* TÂCHES À RÉALISER *
**a.** Indiquez combien de policiers européens la mission « EUPOL-Afghanistan » a mis à pied d'oeuvre selon le texte sur l'Afghanistan.
**b.** Recopiez fidèlement le passage du texte sur l'Afghanistan qui va de « Il faut souligner » jusqu'à « la police afghane. ».

Le parlement afghan quant à lui a été élu par le même type de pratiques que le président et constitue une parodie grotesque du parlementarisme bourgeois. D'après le propre site internet du ministère des affaires étrangères françaises, « La machine parlementaire donne des signes de grippage préoccupants (pauvreté de l’agenda législatif, absentéisme massif des parlementaires, bloquant l’adoption des projets) ». L'agenda législatif, aussi pauvre soit-il, se caractérise tout de même par sa qualité; en mai 2008, le parlement afghan s'est penché sur un projet de loi visant à interdire les t-shirts, la musique forte, les rassemblements publics mêlant hommes et femmes, le billard, les jeux vidéo, le maquillage pour les femmes, la danse en public... (12). Enfin, sa composition a de quoi faire dresser les cheveux sur la tête puisqu'il s'agit d'un rassemblement hétéroclite de seigneurs de la guerre, de narcotrafiquants, d'anciens Taleban, de djihadistes ou de personnages corrompus issus de l'ancien régime pro-soviétique. Selon Human Right Watch, 70% des membres de ce parlement sont accusés de crimes de guerre…

Parmi les institutions les plus corrompues et inefficaces du régime figurent également la police et la justice, qui ont pourtant bénéficié de bien des efforts de la « communauté internationale » à leur mise sur pied. Un rapport de l'ONU établi que « La corruption et le clientélisme semblent toucher la police de manière particulièrement grave ». Le jugement sur la Justice est encore moins nuancé puisqu'elle souffrirait « de corruption institutionnalisée ». Une résolution du Parlement européen estime que le système judiciaire « n'est toujours pas capable de garantir des procès équitables » et que la police n'est pas précisément caractérisée par son respect des droits de l'Homme.

Il faut souligner que cette question sert de prétexte à l'Union européenne en tant que telle pour prendre pleinement pied dans l'occupation du pays et participer à la guerre puisque depuis le mois de juin 2008 une mission « EUPOL-Afghanistan » a été lancée; 190 policiers européens étant mis à pied d'oeuvre afin de « réformer » la police afghane.

Emanciper les femmes afghanes, vraiment?

Pour De Crem, « Les femmes afghanes subissaient le mépris (avant l'occupation occidentale) ». L'argument de la « défense du droit des femmes contre l'obscurantisme des Taleban » revenant régulièrement sur le tapis, il est important de savoir que le régime protégé par les forces occidentales enferme des femmes, souvent très jeunes, à près de 20 ans de prison pour « activités sexuelles interdites », c'est à dire pour adultère ou parce qu'elles ont été violées! Dans un reportage publié par le journal The Independant, un haut responsable régional du régime a pleinement assumé ces enfermements en affirmant qu'il s'agissait « d'une bonne chose » puisque « la relation sexuelle hors mariage est un crime, que cette relation soit forcée ou non ». (13)

Un rapport de l'ONU publié en novembre 2007 (14) indique que 30% des femmes sont en prison « pour des infractions qui ne sont pas de nature pénale » et qu'une autre « tranche de 30% » sont détenues pour adultère. Autrement dit, 60% des femmes emprisonnées n'ont commis aucun crime. Ajoutons encore que, s'il ne les applique pas directement, le régime tolère sans réagir les lapidations, les coups de fouets, le fait que 60% des mariages sont forcés et que 57% des épouses ont moins de 16 ans.

* DONNÉES CI-DESSOUS *

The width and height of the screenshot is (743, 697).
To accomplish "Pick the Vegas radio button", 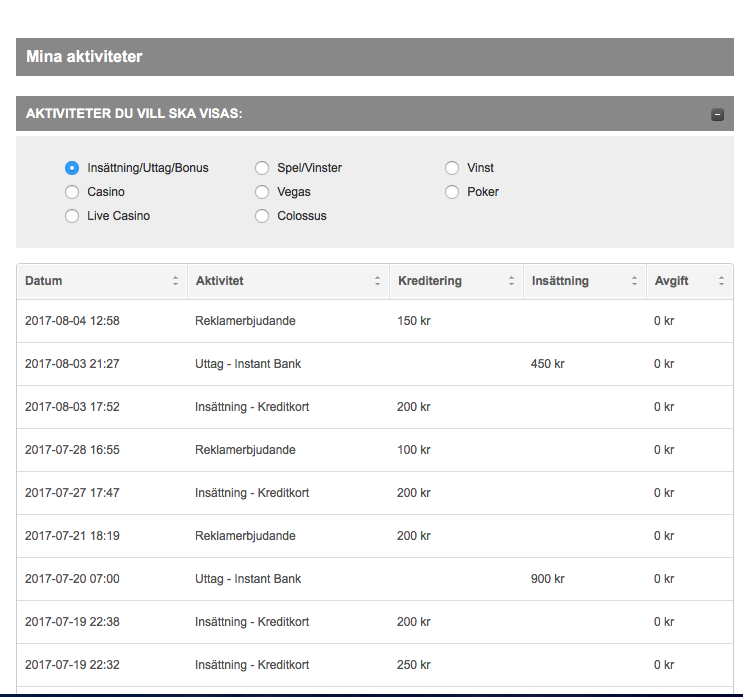I will (262, 192).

* RÉPONSES PAR TÂCHE *
**a.** 190 policiers européens.

**b.**
Il faut souligner que cette question sert de prétexte à l'Union européenne en tant que telle pour prendre pleinement pied dans l'occupation du pays et participer à la guerre puisque depuis le mois de juin 2008 une mission « EUPOL-Afghanistan » a été lancée; 190 policiers européens étant mis à pied d'oeuvre afin de « réformer » la police afghane.